[THE PROBLEM] In the records below, count every line containing "coordinates". Reply with the number only.
*** Opening DATA SHOWN ***
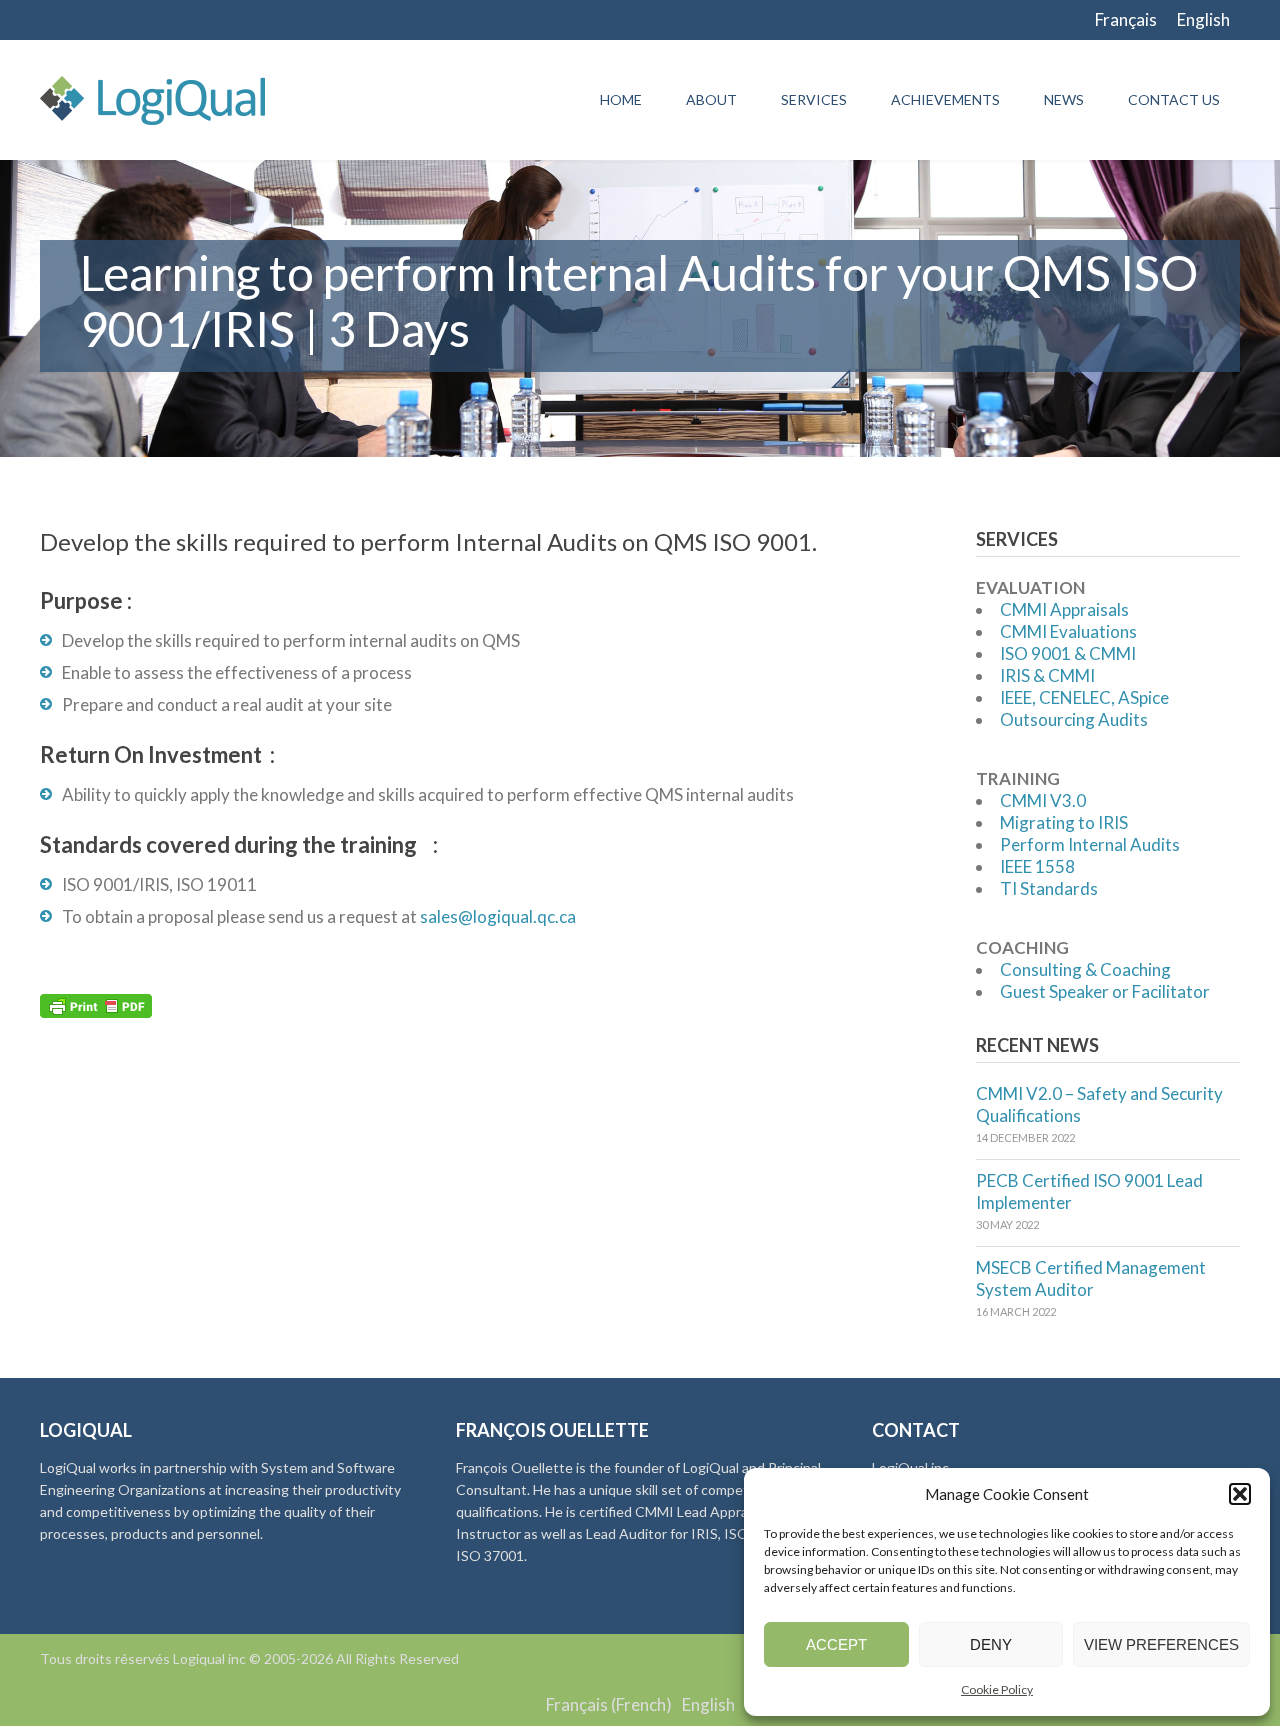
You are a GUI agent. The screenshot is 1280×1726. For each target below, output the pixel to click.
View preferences (1161, 1644)
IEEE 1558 (1037, 866)
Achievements (945, 99)
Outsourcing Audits (1074, 719)
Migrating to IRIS (1064, 822)
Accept (836, 1644)
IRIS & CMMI (1047, 675)
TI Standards (1049, 888)
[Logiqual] (152, 100)
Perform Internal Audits (1090, 844)
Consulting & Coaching (1085, 969)
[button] (1240, 1494)
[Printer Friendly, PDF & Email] (96, 1004)
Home (621, 99)
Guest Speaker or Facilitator (1105, 991)
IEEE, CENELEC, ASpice (1084, 697)
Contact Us (1174, 99)
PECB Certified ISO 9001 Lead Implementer (1089, 1191)
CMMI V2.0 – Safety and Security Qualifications (1099, 1104)
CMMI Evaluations (1068, 631)
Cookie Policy (997, 1689)
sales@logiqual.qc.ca (498, 916)
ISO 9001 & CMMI (1068, 653)
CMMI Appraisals (1064, 609)
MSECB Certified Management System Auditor (1091, 1278)
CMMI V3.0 (1043, 800)
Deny (991, 1644)
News (1064, 99)
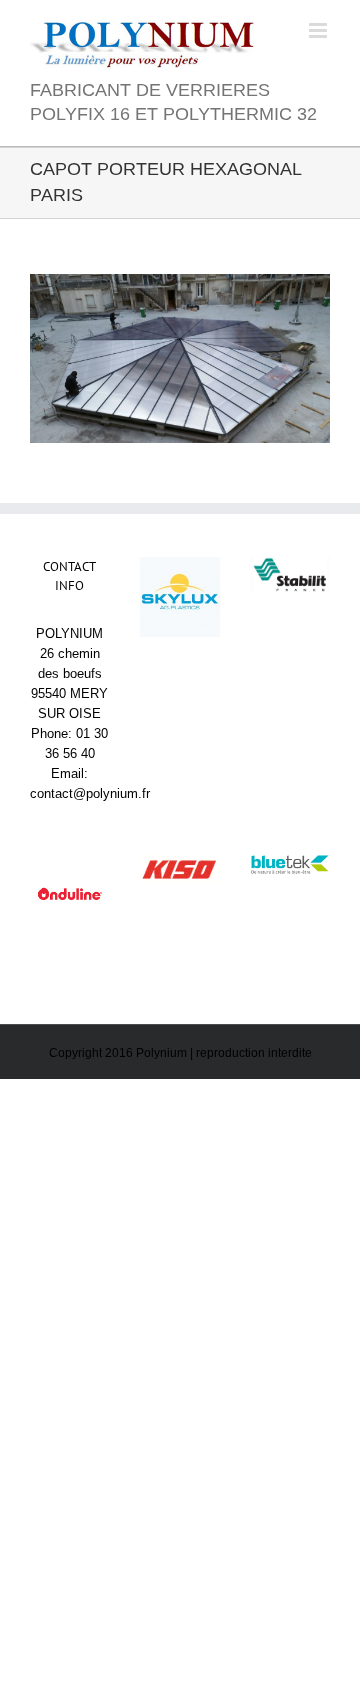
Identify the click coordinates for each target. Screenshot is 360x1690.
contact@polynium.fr (90, 793)
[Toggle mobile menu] (319, 30)
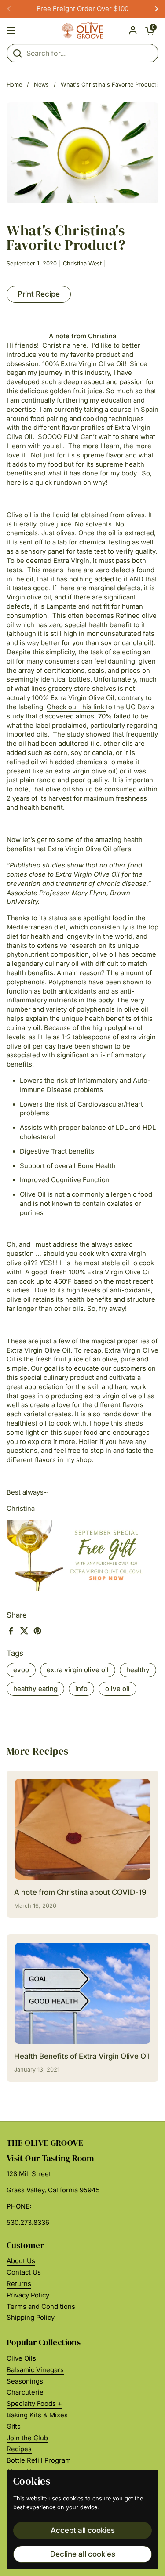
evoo (21, 1670)
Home (14, 84)
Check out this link (75, 707)
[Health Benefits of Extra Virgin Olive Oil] (82, 1993)
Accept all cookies (83, 2530)
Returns (19, 2284)
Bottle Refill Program (39, 2460)
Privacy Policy (28, 2295)
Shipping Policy (31, 2318)
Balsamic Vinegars (35, 2370)
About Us (21, 2261)
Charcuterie (25, 2392)
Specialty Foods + (34, 2404)
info (81, 1689)
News (41, 84)
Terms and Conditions (41, 2307)
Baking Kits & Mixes (37, 2415)
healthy (138, 1670)
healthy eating (35, 1689)
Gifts (14, 2427)
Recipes (19, 2449)
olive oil (117, 1689)
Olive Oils (21, 2358)
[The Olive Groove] (82, 31)
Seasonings (25, 2381)
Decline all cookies (82, 2554)
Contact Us (24, 2272)
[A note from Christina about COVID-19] (82, 1829)
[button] (149, 31)
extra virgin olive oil (78, 1670)
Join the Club (27, 2438)
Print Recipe (39, 294)
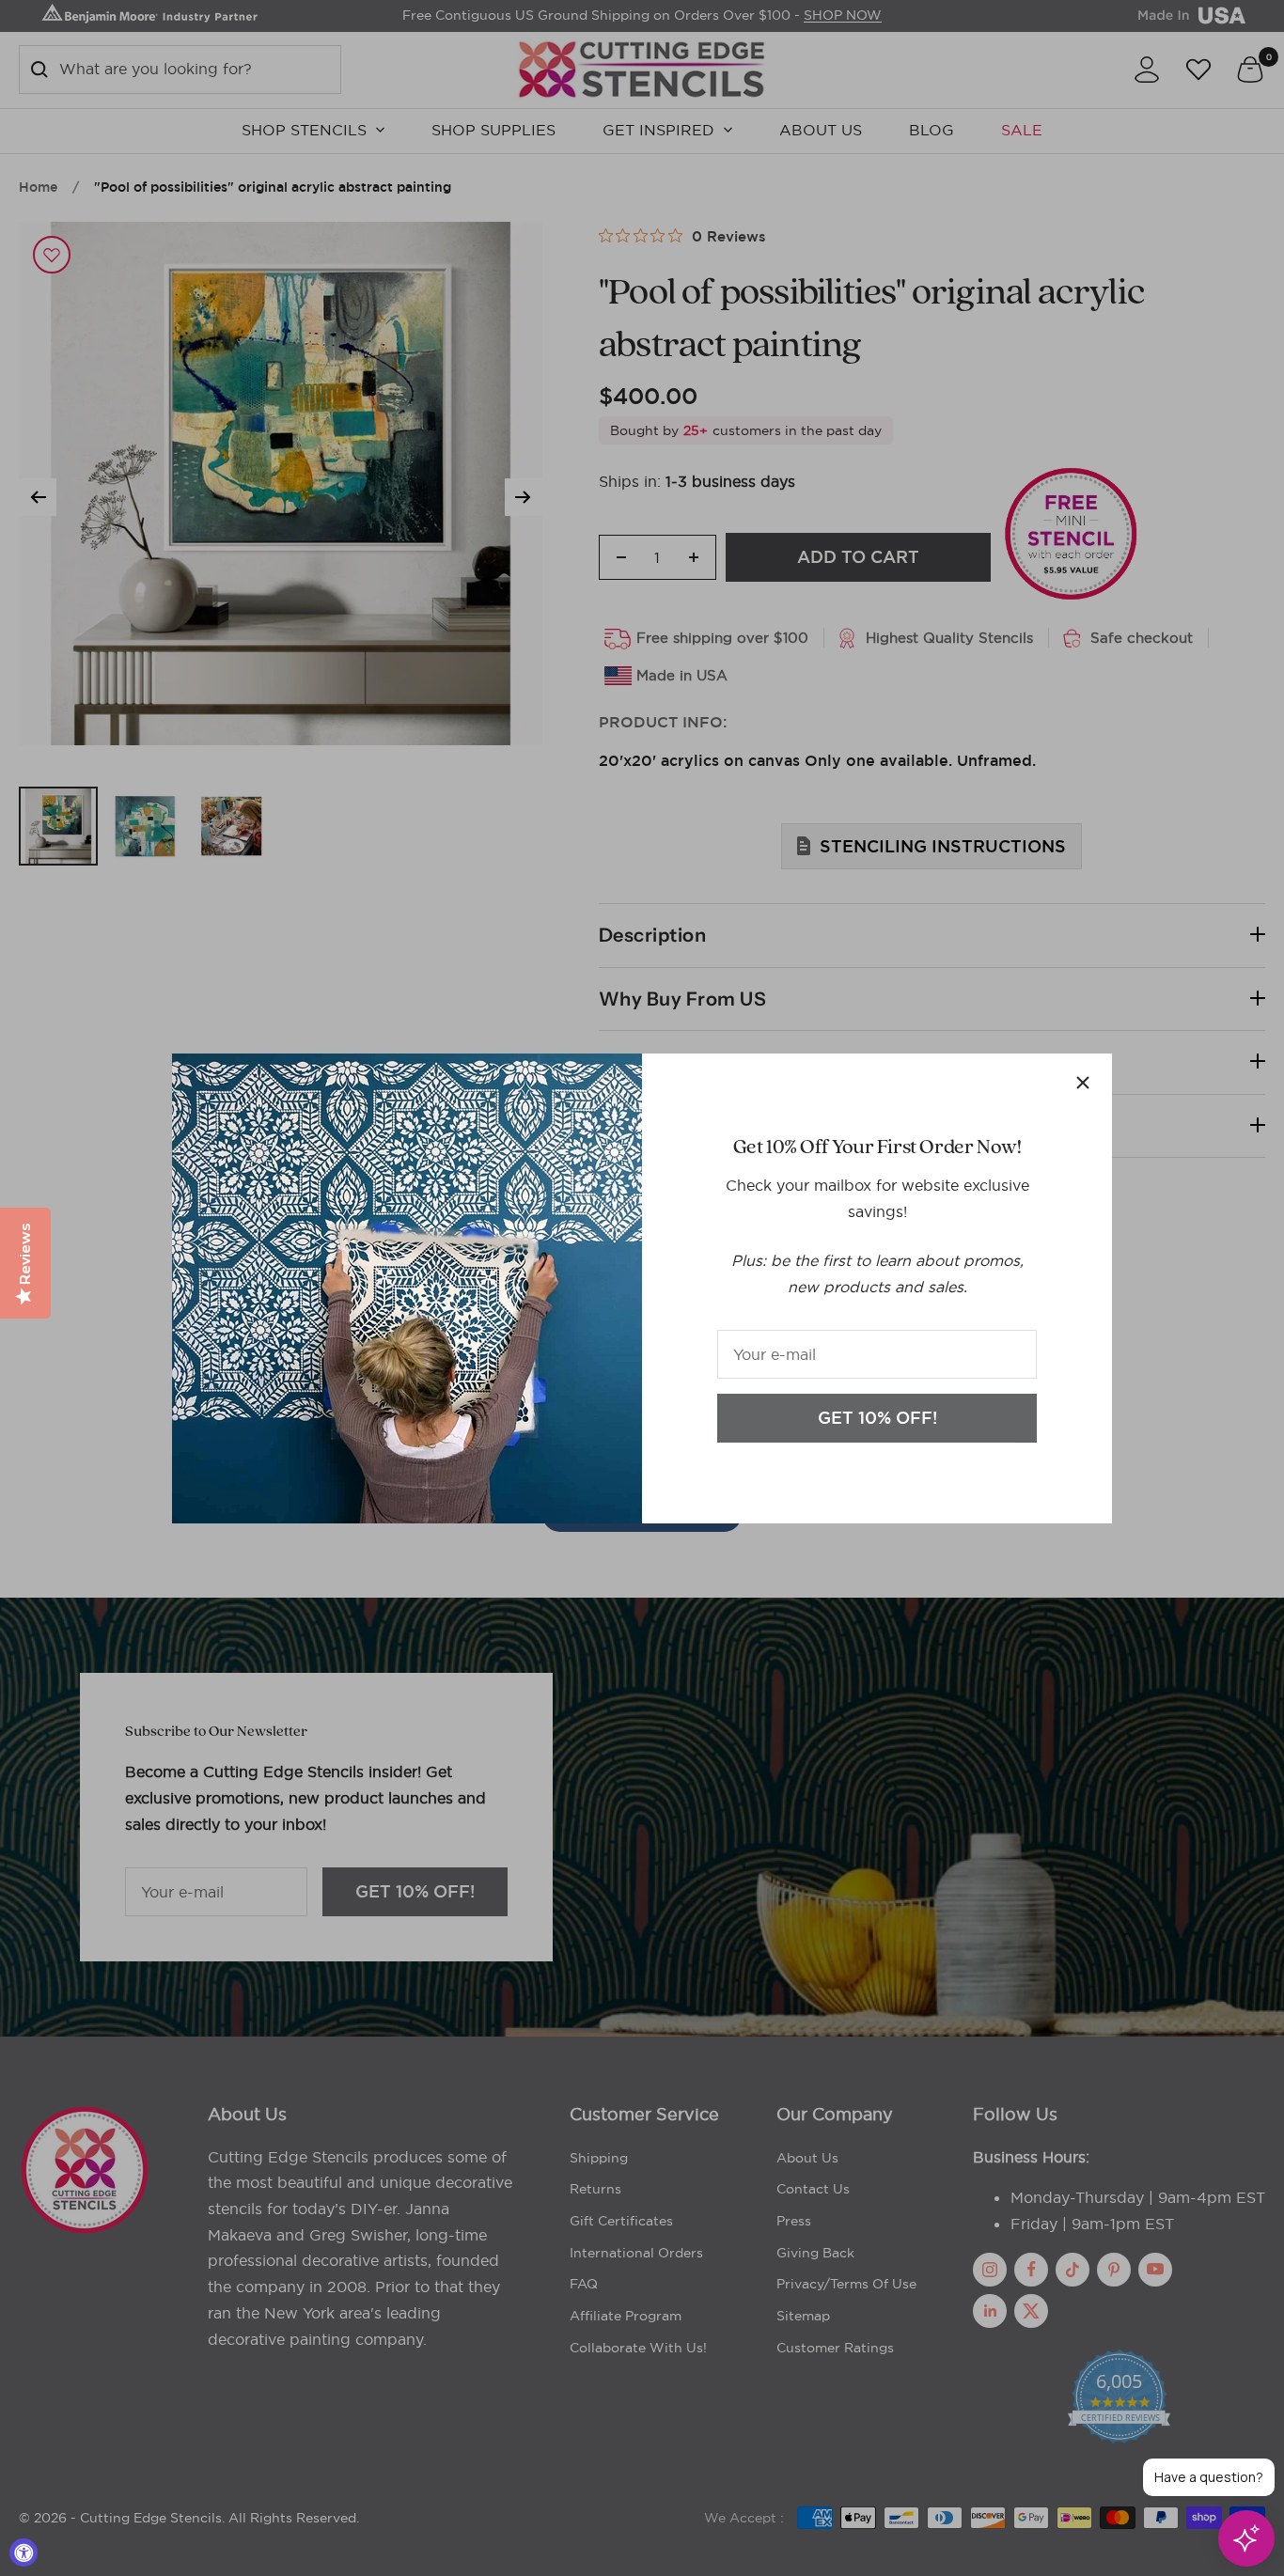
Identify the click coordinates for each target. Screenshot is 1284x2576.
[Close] (1082, 1082)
*** Closing DATA SHOWN ***
[EXERCISE SOLUTION] 2